The school also created an online daily symptom screening tool for faculty, staff and students and added increased cleaning protocols including the purchase of an electrostatic spray cleaner for classrooms.
Peloquin added that the input and advice of teachers regarding how to best and most safely apply guidelines to the school community has been invaluable.
“Because teachers were deeply involved in the process, we were able to create a plan that appropriately reflected and addressed their ideas and concerns.”
Father John V. Doyle School also held multiple virtual town hall meetings with parents and families to review the essential elements of the plan and answer questions.
“I am so grateful for the feedback we received during these town hall sessions. The questions and conversations at these meetings guided further revisions to our plan. Indeed, one of the key components of our plan is that it must remain agile and adaptable to changing guidance and data. Thus, we continue to revise the plan and post the revisions on our school website so that the community always has access to the most up to date plan.”
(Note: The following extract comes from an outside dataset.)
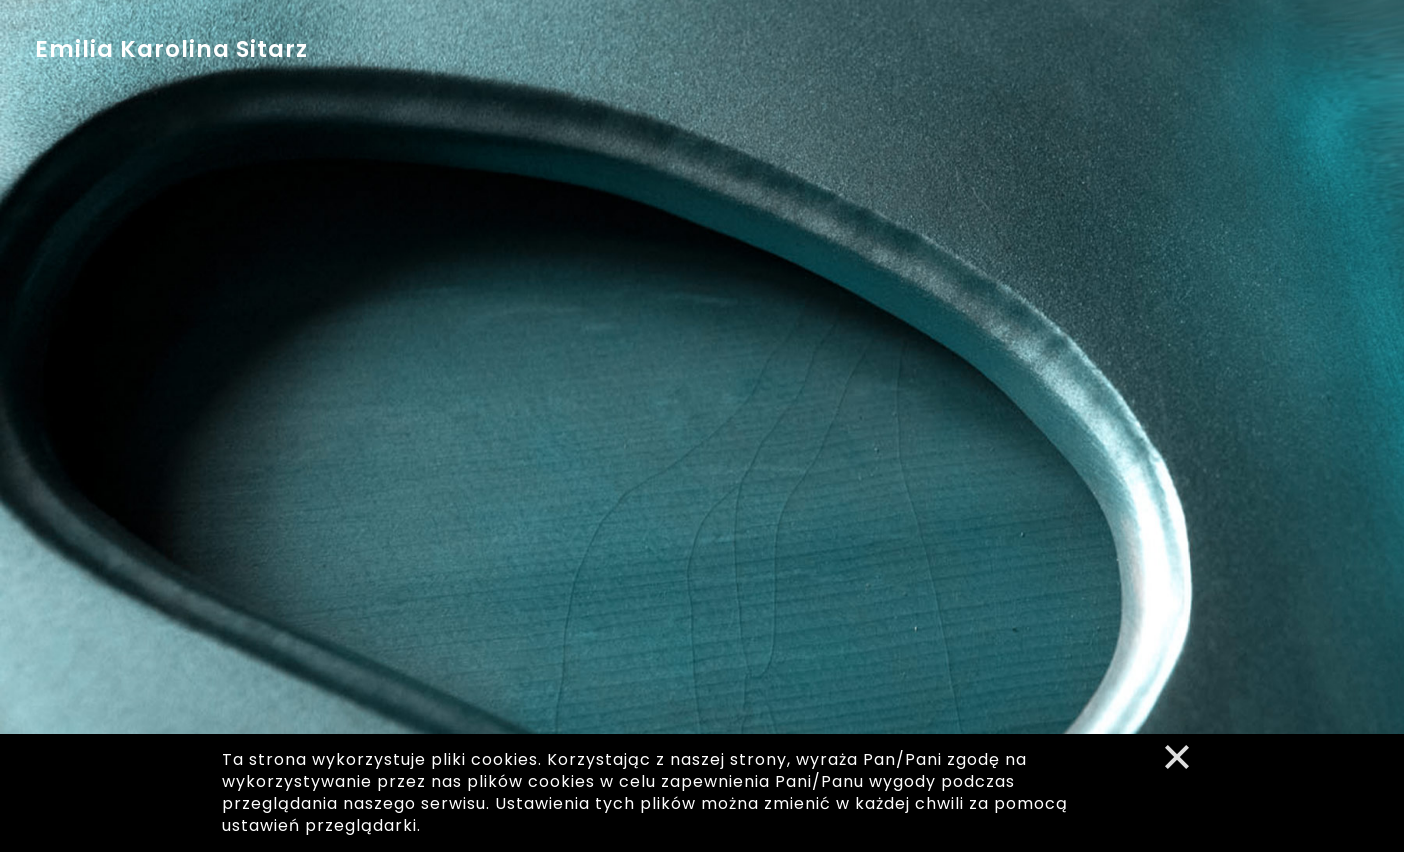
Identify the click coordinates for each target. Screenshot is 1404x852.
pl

Peloquin shared that he has also heard from public school families looking to enroll at Father John V. Doyle.
“Undoubtedly our small class sizes and larger classroom spaces make it more manageable for us to safely abide by all health and safety guidelines for reopening while maintaining full, in-person learning for all of our students,” he said. “We have limited our class sizes to help maintain a safe teaching and learning environment for all; however, we do still have openings in some grade levels, as well as active waitlists in others. Any interested families should contact the school.”